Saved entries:
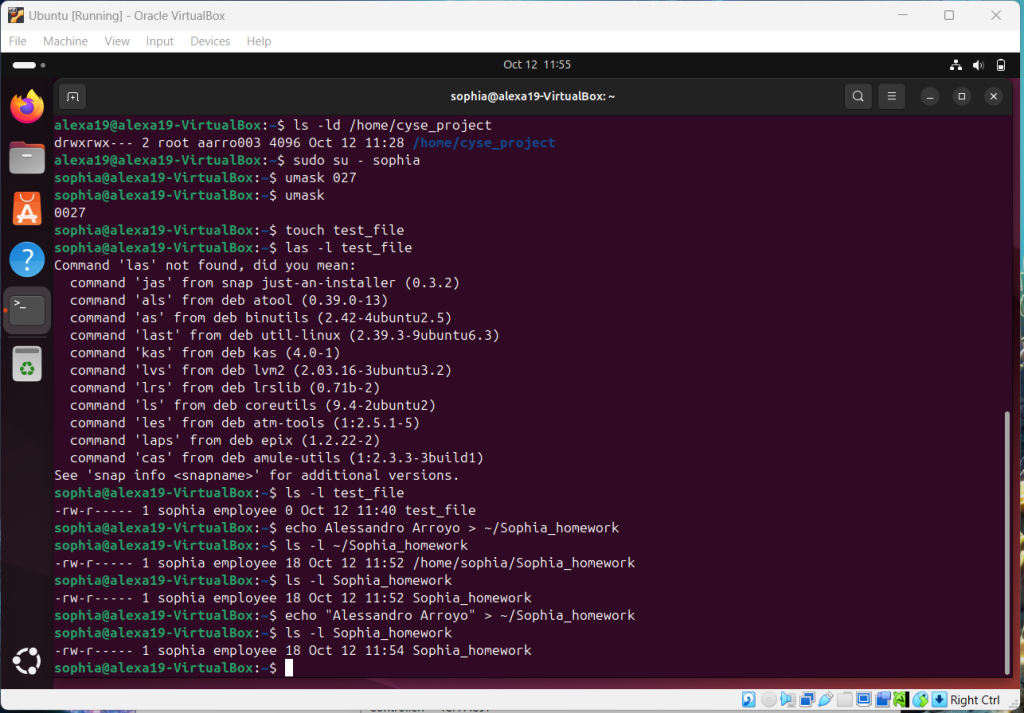Click the VirtualBox audio status icon
The width and height of the screenshot is (1024, 713).
click(x=788, y=700)
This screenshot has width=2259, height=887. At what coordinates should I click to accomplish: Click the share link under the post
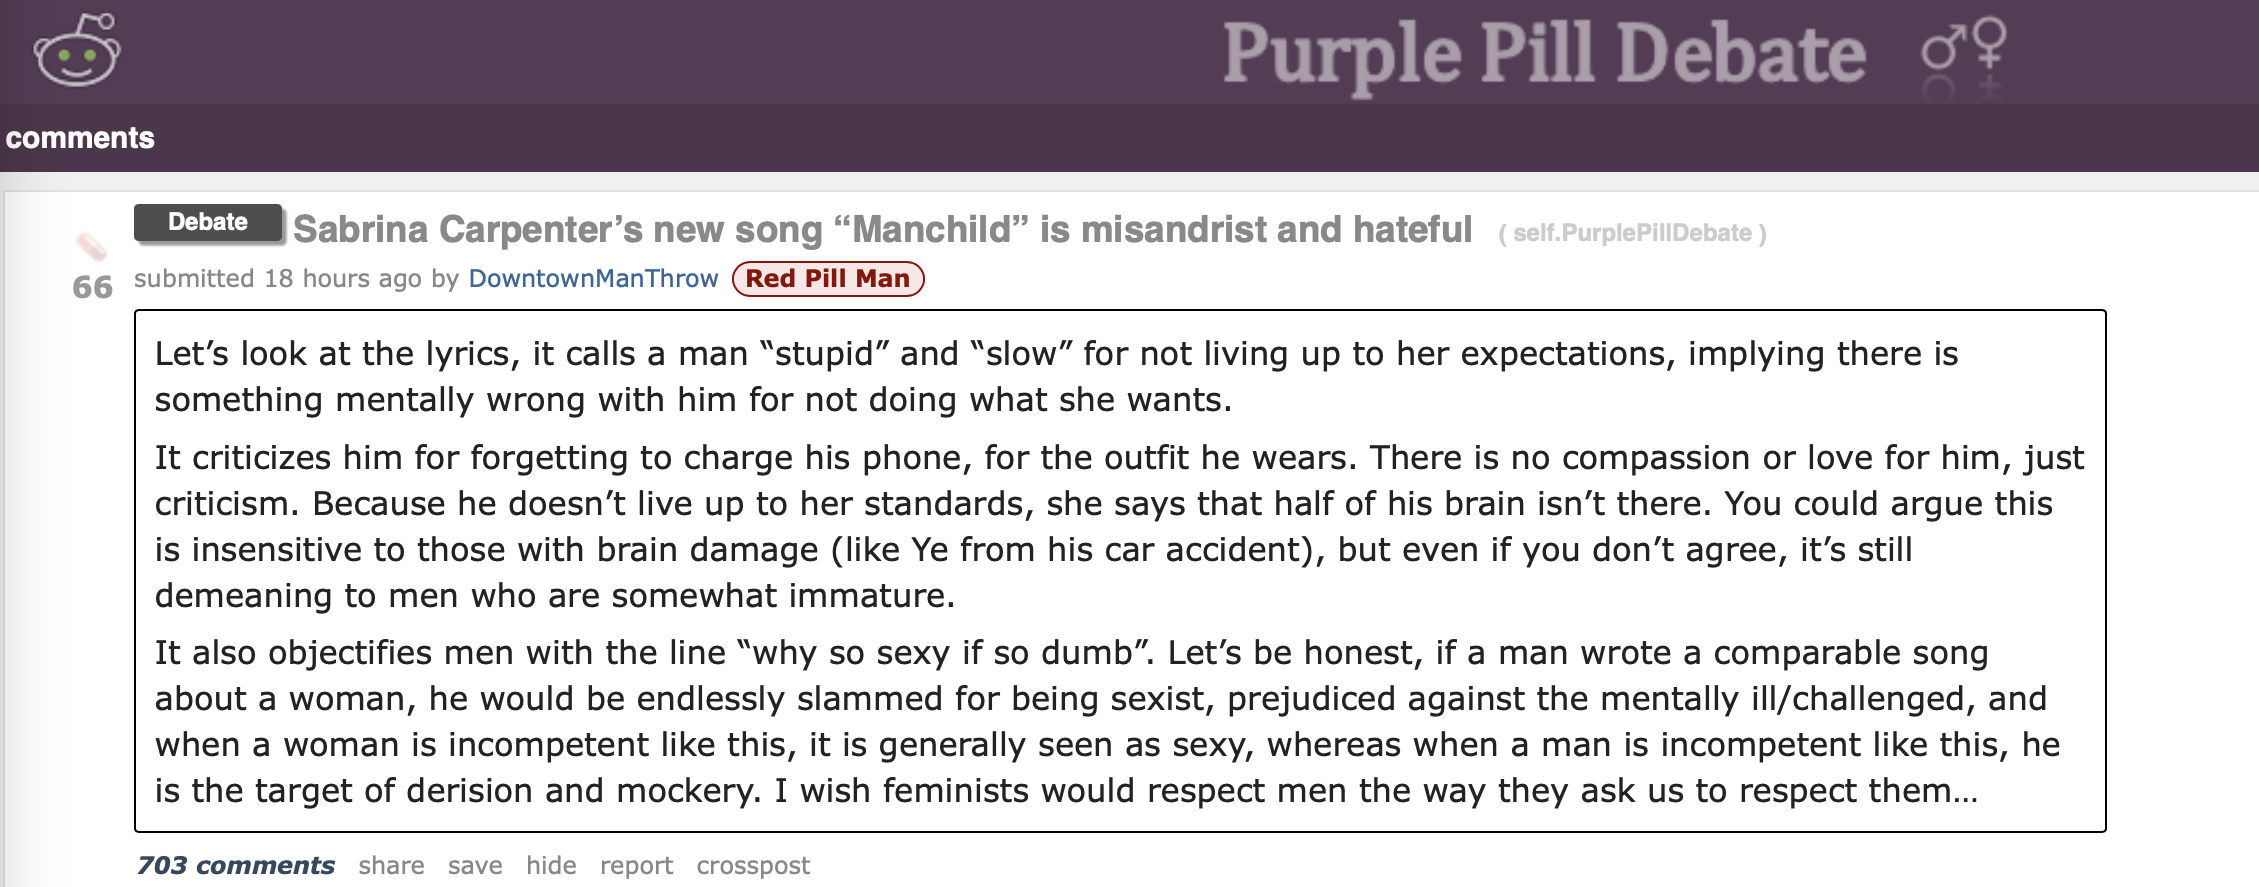[391, 865]

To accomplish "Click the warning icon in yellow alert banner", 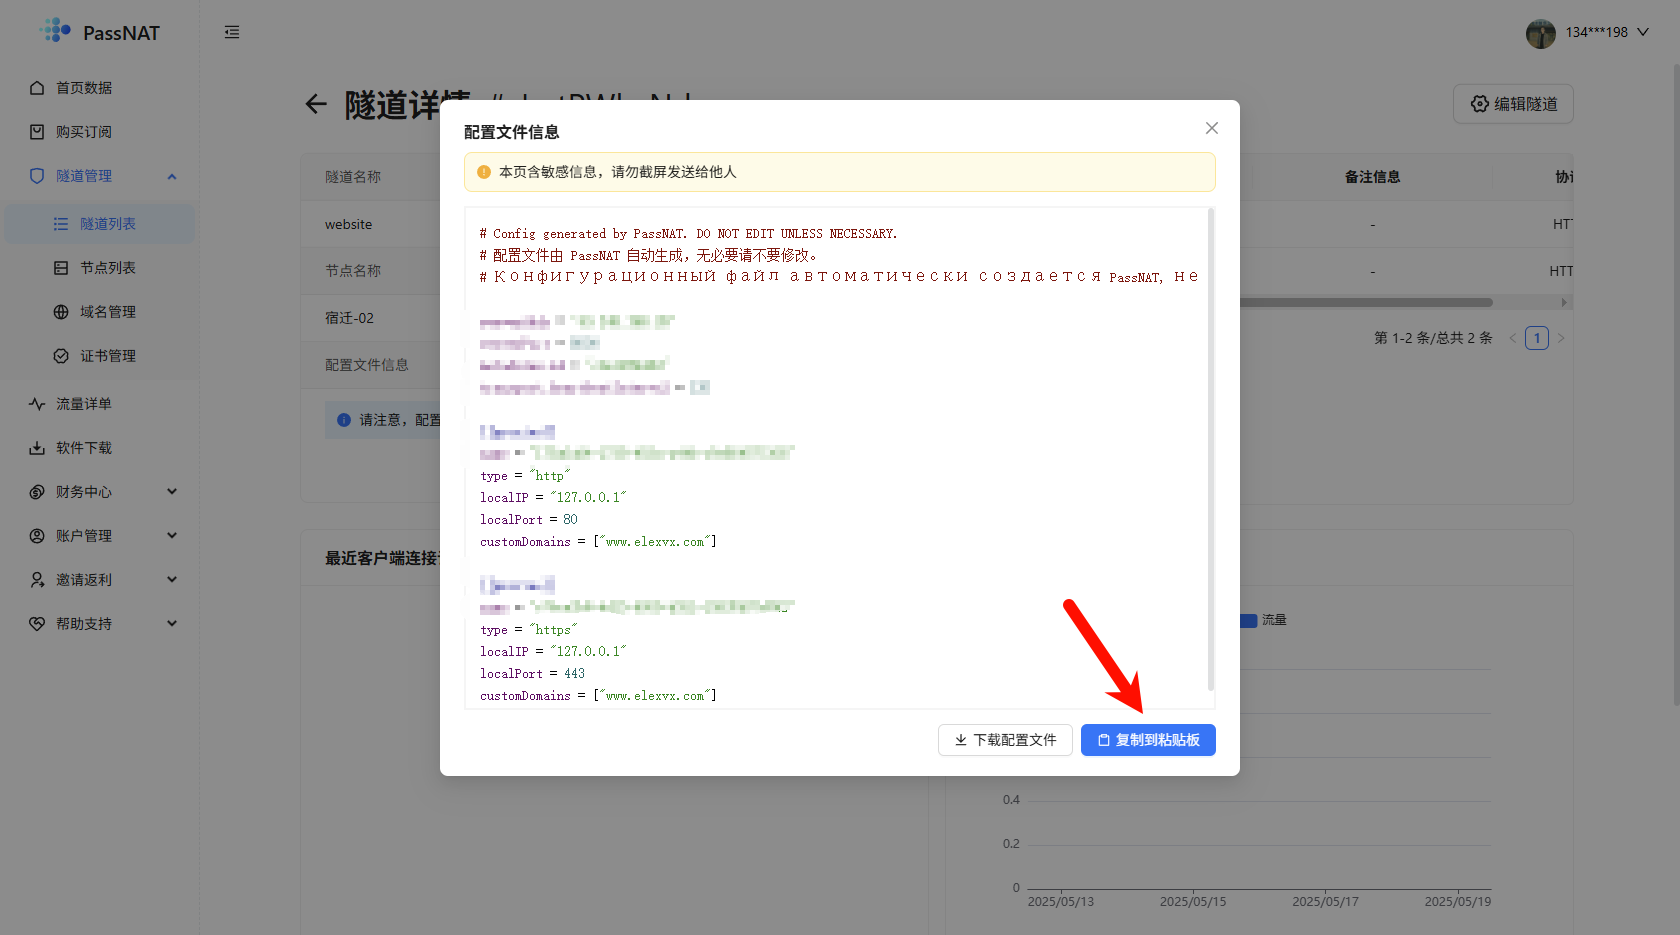I will click(484, 172).
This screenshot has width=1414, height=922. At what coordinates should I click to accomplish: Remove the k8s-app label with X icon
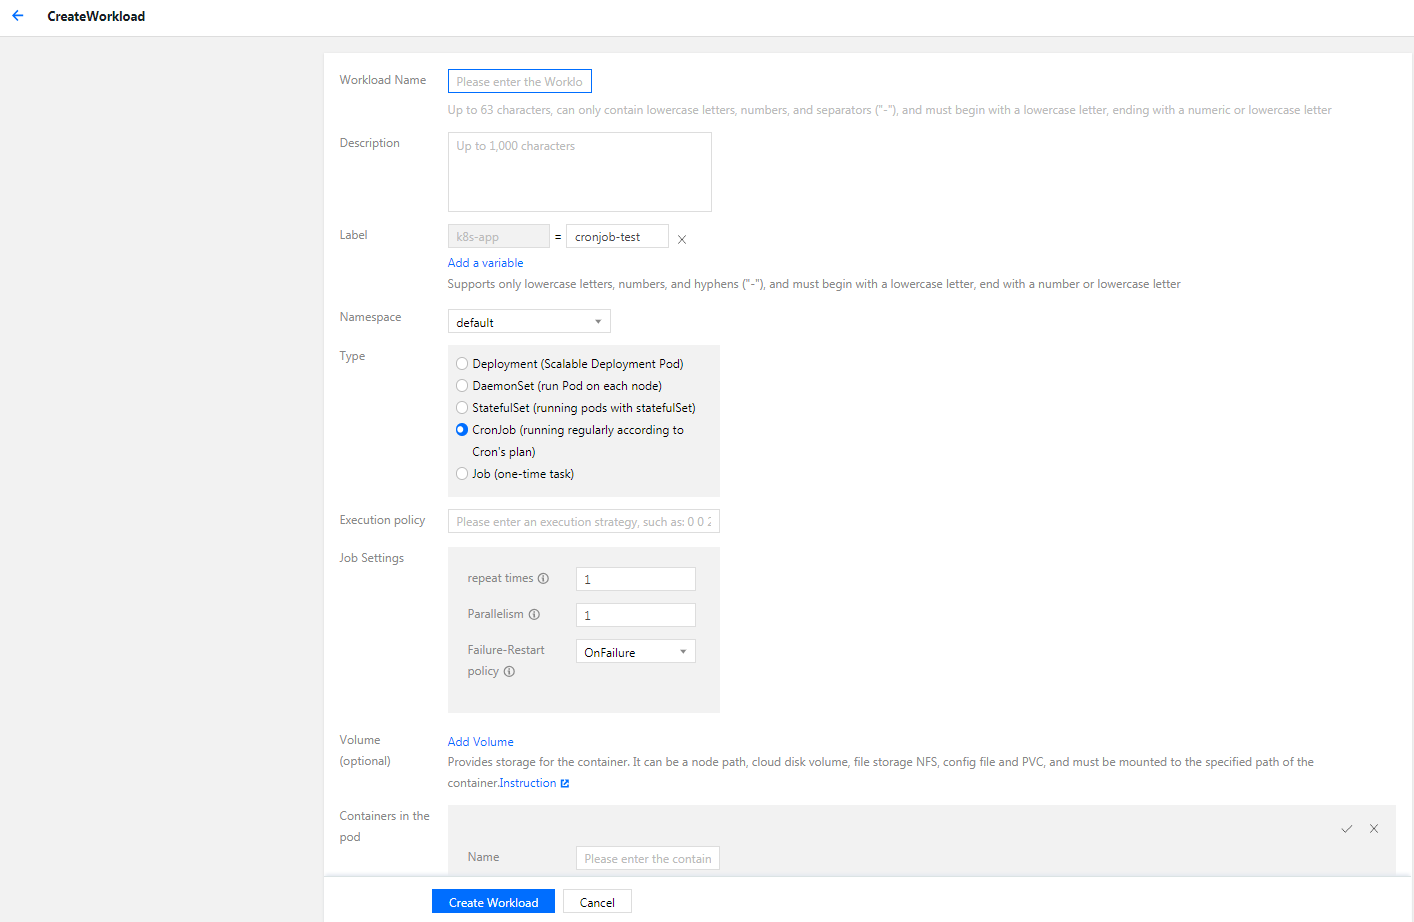pos(682,239)
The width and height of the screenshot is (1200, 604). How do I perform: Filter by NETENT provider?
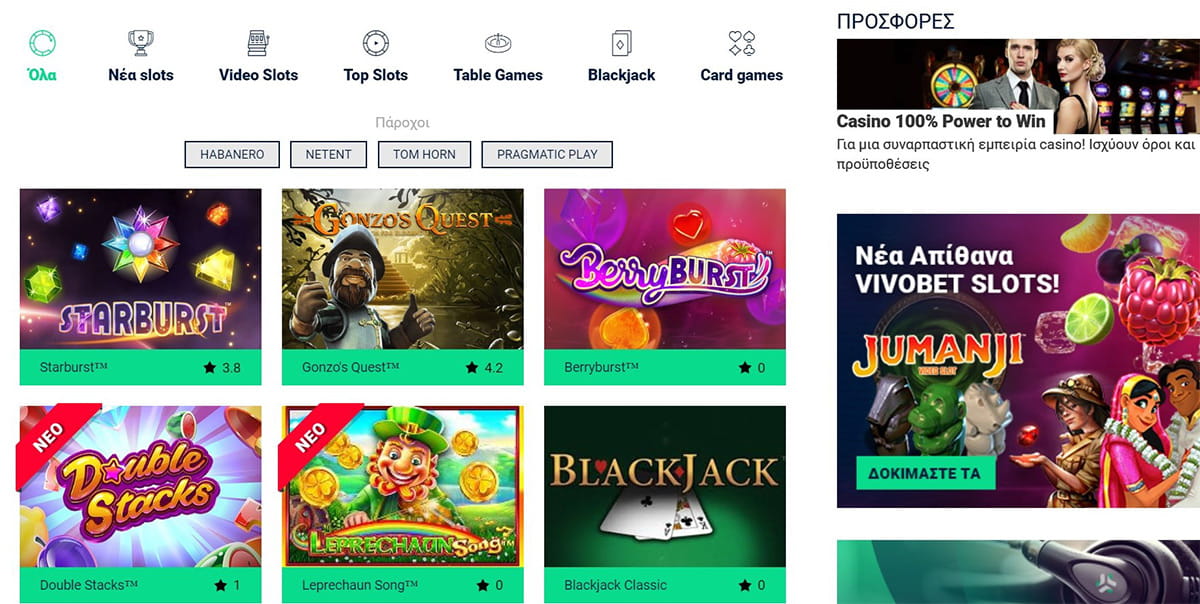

WHAT YOU HAVE TO DO
Leave the pictures out and restate exactly the lines from the one that has "This screenshot has width=1414, height=922." through the final line of the entries above, both ends included.

OUTPUT OF THE TASK
This screenshot has width=1414, height=922. At what coordinates should I click to accomplish: Remove the k8s-app label with X icon
pos(682,239)
The width and height of the screenshot is (1200, 604). How do I perform: Filter by NETENT provider?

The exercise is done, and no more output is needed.